2 August 2006

Dave Weckl Band

By the end of the night, cheers are superfluous. I’m convinced, perhaps beaten into submission. I announced this performance on CJ as “not my favourite style, but you’ve got to admit these guys have chops”. But I was enchanted, and overwhelmed, and intrigued. I loved this concert. It could be just the sheer abilities. No doubt they had chops – these are world masters in the style and they displayed their skills in great measures. But I was also intrigued by the style itself. Despite a past love for Mahavishnu, Return to Forever and the like, I’ve more recently thought of fusion as “full of sound and fury, signifying nothing”, just a few chords with lots of predictable busy-ness. But I stopped to analyse the melodies, and they were complex, madly syncopated and plain interesting. The rhythms and harmonies were essentially simple and repetitive, but the interpretations were joyful, complex, playful, rich. I could go on. I’ve since spoken to people in two camps: one group was ecstatic; the other was unimpressed. It reminds me of the battles between modern and trad jazz, or between the modern jazz and jazz-rock people when Bitches Brew arrived, or the folkies complaining when Dylan went electric. Perhaps this demeans the arguments; each side has some validity. But to defy the tenor of our times, I’ll choose not to be polarised, and say I loved this concert (while I also love modern, mainstream and other forms).
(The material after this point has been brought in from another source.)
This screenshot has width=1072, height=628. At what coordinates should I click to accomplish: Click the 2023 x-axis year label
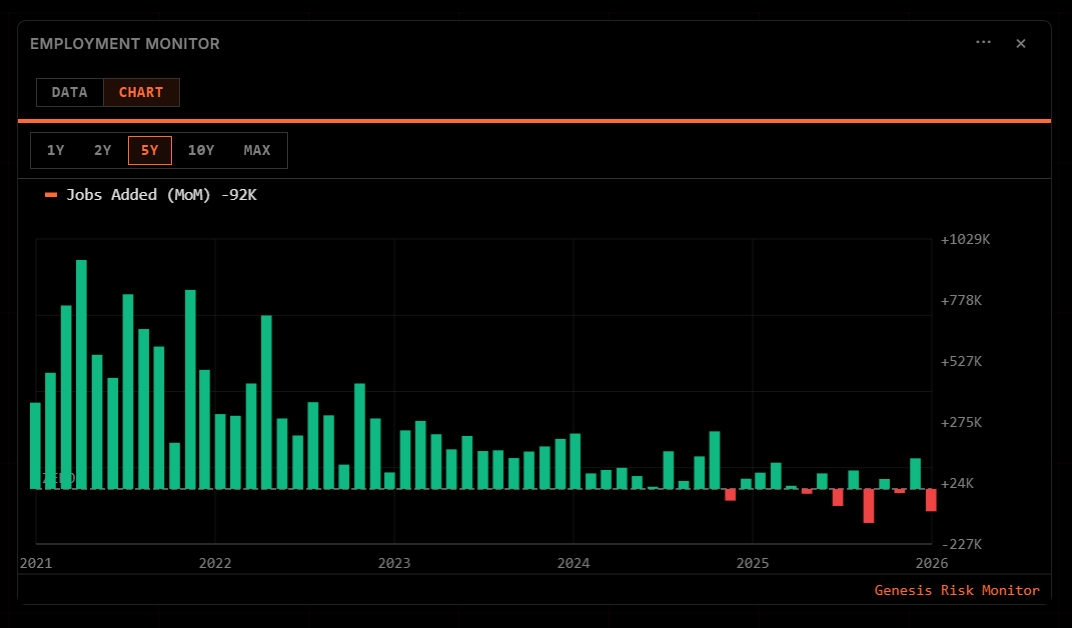(x=394, y=563)
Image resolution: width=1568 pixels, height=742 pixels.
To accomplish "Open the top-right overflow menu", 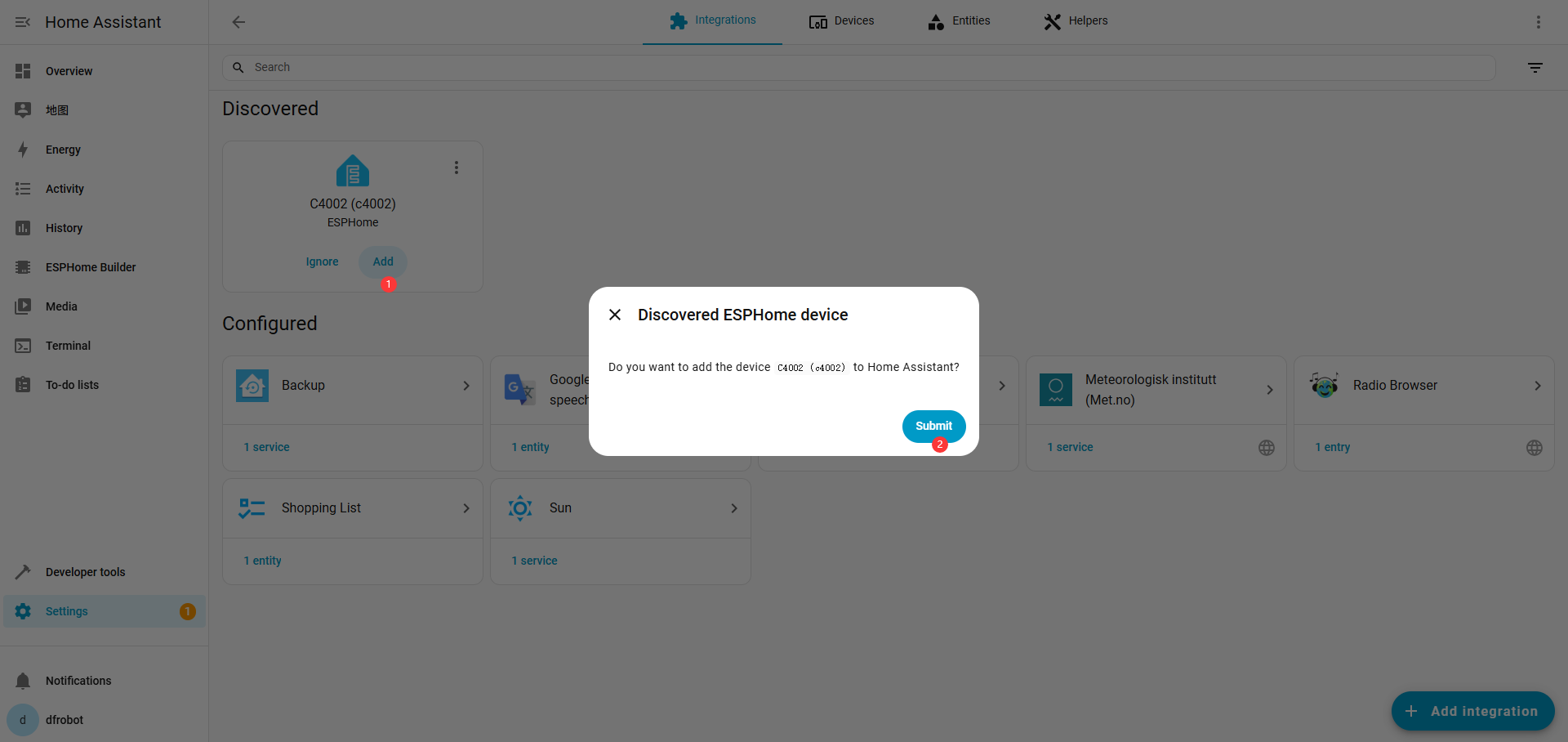I will (x=1538, y=22).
DWB was Dave Weckl (drums), Steve Weingart (keyboards), Gary Meek (sax) and Tom Kennedy (bass). They played 2 hours of the most energetic music I’ve seen in ages. The tour was called Multiplicity and presumably they were mostly performing tunes from their new album with this title. Their resilience reminded me of a time I saw Chick Corea playing in Adelaide: he played a long set, then surprised me when he said he’d return after the break. DW didn’t even get a sweat up despite the threshing performance he’d given. I had attended a workshop which Weckl gave years ago at the Southern Cross Club. His talk then suggested he and his mates were fit, clean-living music machines, and this just looked to me to be proof (although Gary was seen smoking outside in the cold Canberra winter air). I won’t comment too much on the performances. Get one of their live albums, but discount the fact you’re not there, or you may be underwhelmed. To me, this stuff doesn’t transfer well to a CD. There seems to be a sterility and dullness to the incessant sheets of recorded notes. But live, it was powerful, fluid and overwhelming.

To see these guys in a little club with only about 150 people is bliss. To be able to chat to them after is additional bliss. Someone said a bomb in the Holy Grail that night would have knocked out the whole Canberra drumming community. I’d add a good few of the other instruments, too. This audience was peopled with musos. There was a rush to talk with the stars after the show. Lots of interesting muso chat about gear and the like. Can’t help but be seduced!

Someone mentioned poor communication between players, but I didn’t see that. Tom and Steve were always musically toying with each other and smiling broadly at the results. Gary would glance over above his sax at key points. Only Dave was locked into his instrument, doing his communication mainly by ear.

Tom was my hero (but then, I am a bassist). He flayed his lovely 5-string Fodera (beautiful quilted maple top; standard B-E-A-D-G tuning). Most of his playing was in lower positions, but then he’d move through higher positions, and above the 12th fret for chords, or do chordal runs up the neck. He played slap, fingerstyle with 2 and 3 fingers, and thumb for various effects. No compression; just a few foot pedals (chorus, EQ and octaver, but they weren’t overworked) and Ampeg amp. He mainly just poured out sheets of notes with a Pastorius-like tone. And what notes? You could identify one or two chords below, but there were all sorts of harmonic, chromatic, whole tone and such movements. At one stage, I realised in the middle of a tune (they had been playing for maybe 5 minutes) that this was a blues. They had introduced it as blues, and this was the first really visible referral to the obvious blues structure. How did they do this and hold it together? Beyond me.

Gary on tenor and soprano saxes was a little more reverent of jazz traditions. He was a Garfunkel-looking character off to one side, doing these difficult heads, and blowing power solos. I felt he was lost in a rhythm-section-heavy mix which I felt didn’t do him justice.

Dave was the ever-busy powerhouse, as expected. Head down, sheer concentration. Great precision and delicacy when required, but mostly just ceaseless power and push. Lots of cymbals, lots of double bass drum work (and little jazz hi-hat), lots of triplets and complex partitioning of the beat, but always this incessant, changing understory of rhythmic energy.

Steve was a pixie, playing then not playing, toying with the sounds, often enough taking a solo, mostly piano sounds, but occasionally synth. He was a back-woods man, moving in, changing things, moving on. Just two keyboards, but through a laptop for effects and midi tones, presumably. Interestingly, perhaps 6 foot pedals.

The whole effect was a writhing reptilian barrage of notes. Not discordant and never still. But intense, challenging, overwhelming, vigorous, fast, and damn good fun.